UniFuse: Unidirectional Fusion for 360$^{\circ}$ Panorama Depth Estimation (2102.03550v2)

Abstract: Learning depth from spherical panoramas is becoming a popular research topic because a panorama has a full field-of-view of the environment and provides a relatively complete description of a scene. However, applying well-studied CNNs for perspective images to the standard representation of spherical panoramas, i.e., the equirectangular projection, is suboptimal, as it becomes distorted towards the poles. Another representation is the cubemap projection, which is distortion-free but discontinued on edges and limited in the field-of-view. This paper introduces a new framework to fuse features from the two projections, unidirectionally feeding the cubemap features to the equirectangular features only at the decoding stage. Unlike the recent bidirectional fusion approach operating at both the encoding and decoding stages, our fusion scheme is much more efficient. Besides, we also designed a more effective fusion module for our fusion scheme. Experiments verify the effectiveness of our proposed fusion strategy and module, and our model achieves state-of-the-art performance on four popular datasets. Additional experiments show that our model also has the advantages of model complexity and generalization capability.The code is available at https://github.com/alibaba/UniFuse-Unidirectional-Fusion.

• The paper’s main contribution is a unidirectional fusion strategy that integrates cubemap features into equirectangular representations to enhance depth prediction.
• It introduces the CEE fusion module, employing residual modulation and Squeeze-and-Excitation blocks to effectively address distortions and discontinuities.
• Empirical results across four datasets show UniFuse significantly reduces Abs Rel error and improves accuracy without increasing model complexity.

Overview of UniFuse: Unidirectional Fusion for 360° Panorama Depth Estimation

The paper under discussion introduces a novel approach named "UniFuse" aimed at improving depth estimation from 360° panoramic images. This research targets a prominent challenge in the field of 3D reconstruction—accurate depth estimation from spherical images with full field-of-view. Traditional methods using equirectangular projection (ERP) or cubemap projection (CMP) entail inherent limitations such as distortion towards poles and discontinuities at face edges. UniFuse proposes a fusion-based framework that unidirectionally integrates features from both ERP and CMP to mitigate these issues while optimizing computational efficiency.

Key Methodological Insights

1. Panoramic Representations: UniFuse makes use of both ERP and CMP representations to leverage their unique advantages—ERP’s complete scene coverage and CMP’s distortion-free characteristics. It provides a novel fusion framework that unidirectionally feeds cubemap features into equirectangular features only during the decoding stage.
2. Unidirectional Fusion Approach: Unlike the bidirectional approach seen in methods like BiFuse, the unidirectional strategy in UniFuse enhances computational speed and avoids unnecessary complexity. By focusing on the decoding phase, it better supports the enhancement of equirectangular depth prediction.
3. CEE Fusion Module: At the core of UniFuse is the CEE (Cubemap to Enhance Equirectangular) module, which applies residual modulation to cubemap features to address discontinuities. A residual block inspired by ResNet architecture serves to fill inconsistencies between cubemap face boundaries. Subsequently, a Squeeze-and-Excitation block recalibrates feature responses channel-wise, further fine-tuning the fusion of features.

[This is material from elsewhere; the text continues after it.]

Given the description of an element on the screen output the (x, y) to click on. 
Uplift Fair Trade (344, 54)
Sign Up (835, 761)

Numerical Results and Claims

This paper presents empirical results on four widespread datasets: Matterport3D, Stanford2D3D, 3D60, and PanoSUNCG, demonstrating that UniFuse consistently achieves state-of-the-art performance. Notably, on the Matterport3D dataset, UniFuse surpassed BiFuse by substantially lowering the Abs Rel error from 0.2048 to 0.1063 and enhancing the $\delta < 1.25$ accuracy metric by over 5%. Without inflating model complexity, it establishes robust baseline performance with an exceptional fit across various testing scenarios, heralding substantial improvements over prior benchmarks.

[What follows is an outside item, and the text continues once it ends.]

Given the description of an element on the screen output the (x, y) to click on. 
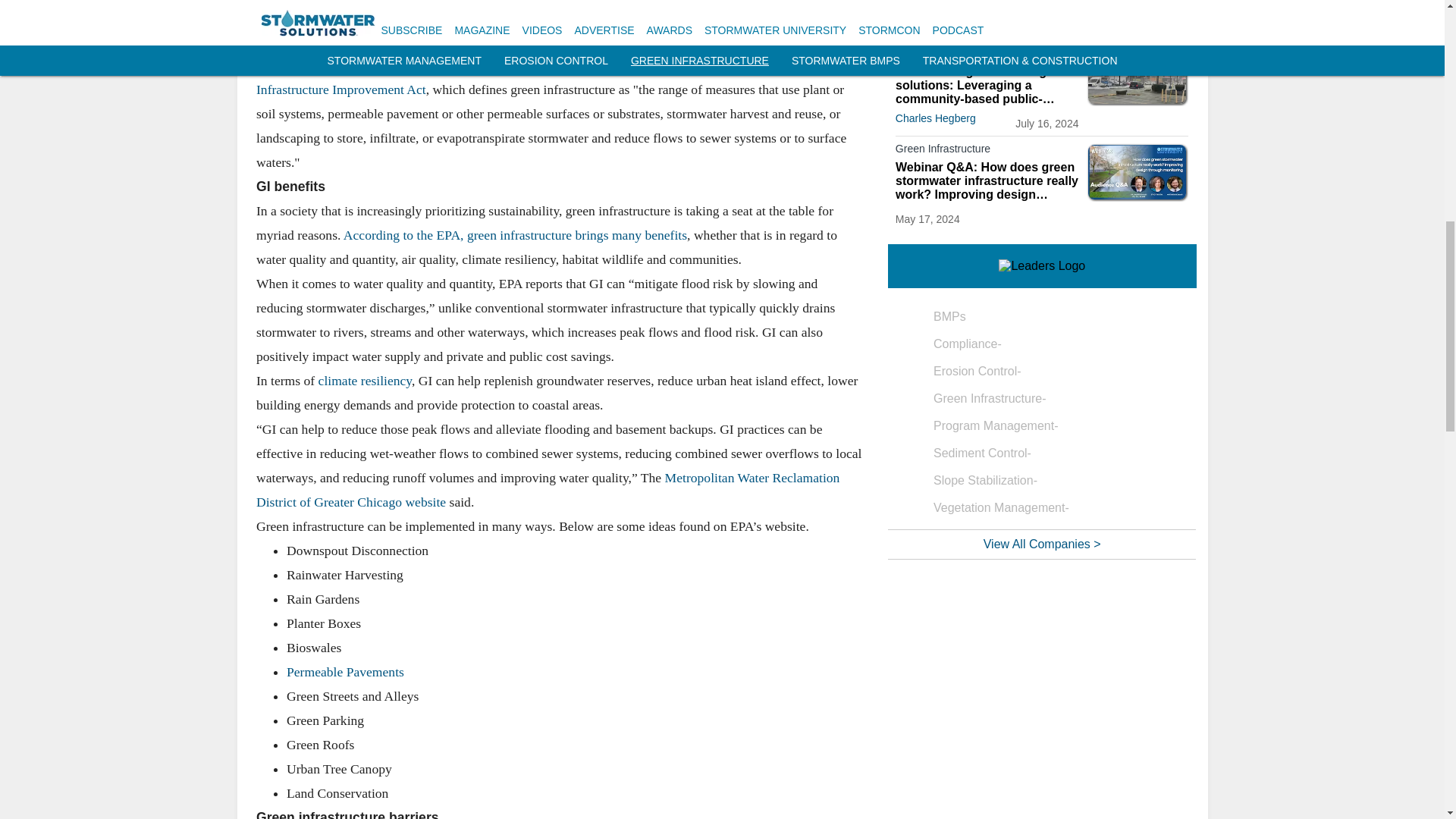
climate resiliency (363, 379)
Permeable Pavements  (346, 670)
Water Infrastructure Improvement Act (531, 76)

Implications and Future Directions

The implications of UniFuse extend into critical applications such as robotic navigation and AR/VR systems where accurate depth perception is crucial. It offers a robust framework capable of generating more reliable and comprehensive 3D reconstructions without the burdens of excessive computational overhead. Moving forward, optimizing this approach for mobile deployment seems promising due to its markedly low parameter count and inference latency, as evidenced by further enhancements when integrated with lightweight architectures like MobileNetV2.

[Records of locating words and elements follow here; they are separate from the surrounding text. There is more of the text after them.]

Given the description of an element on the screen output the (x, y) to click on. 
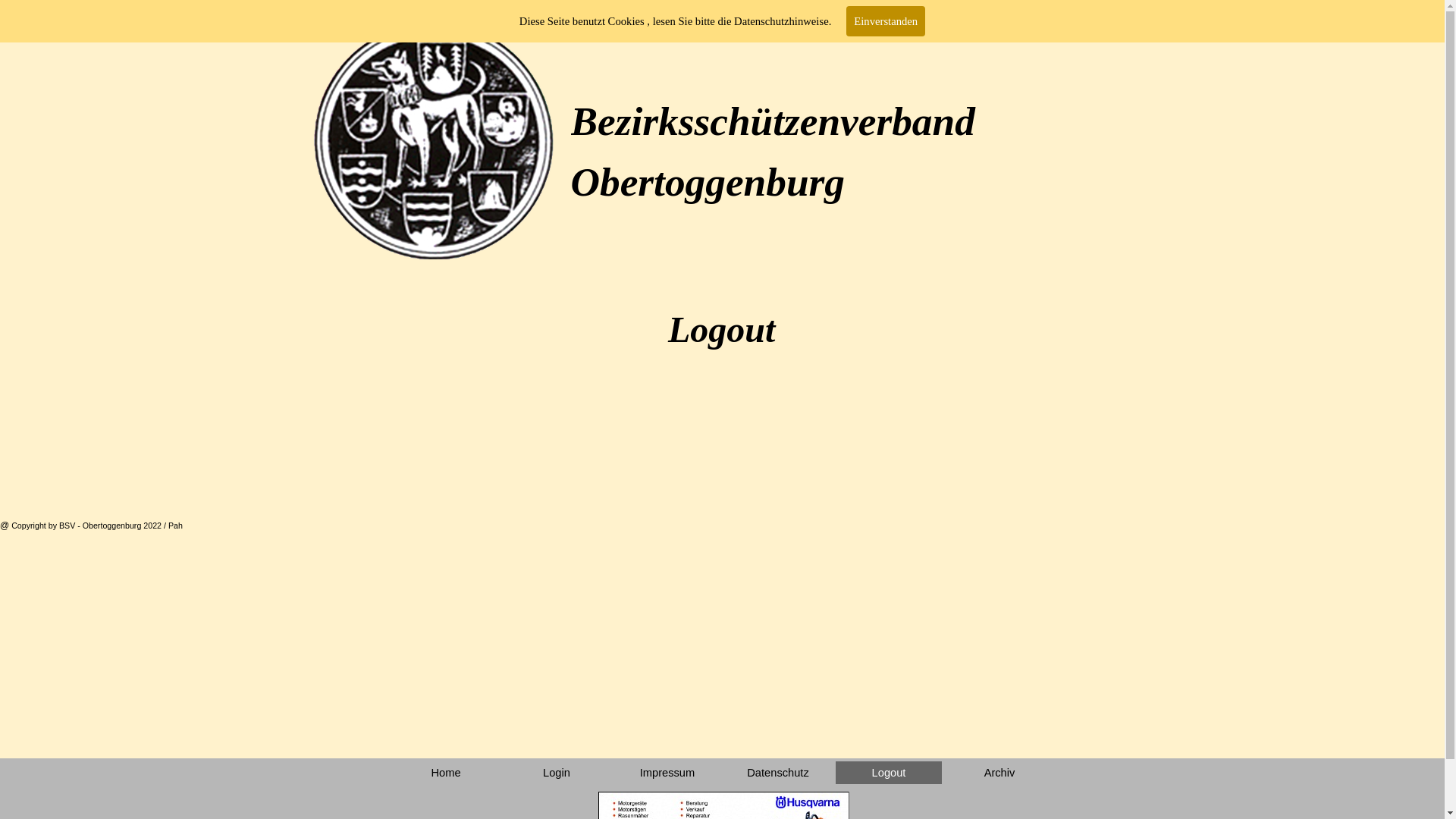
Logout Element type: text (888, 772)
Login Element type: text (556, 772)
Impressum Element type: text (667, 772)
Obertoggenburg Element type: text (707, 181)
Datenschutzhinweise Element type: text (781, 21)
Home Element type: text (445, 772)
Datenschutz Element type: text (777, 772)
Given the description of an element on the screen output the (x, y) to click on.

Additionally, exploring the adaptability of UniFuse to integrate additional visual cues or to consider temporal consistencies in dynamic environments could further broaden its application scope. Real-world deployment would benefit from further empirical validations in uncontrolled settings to ascertain its robustness against varying lighting and motion conditions, critical for mobile platforms and augmented reality applications.

In summary, UniFuse represents a significant step toward efficient and precise depth estimation in panoramic imaging. By critically addressing methodological challenges inherent to ERP and CMP, and advancing the efficacy of feature fusion strategies, it demonstrates a promising pathway for the future of 3D reconstruction technologies.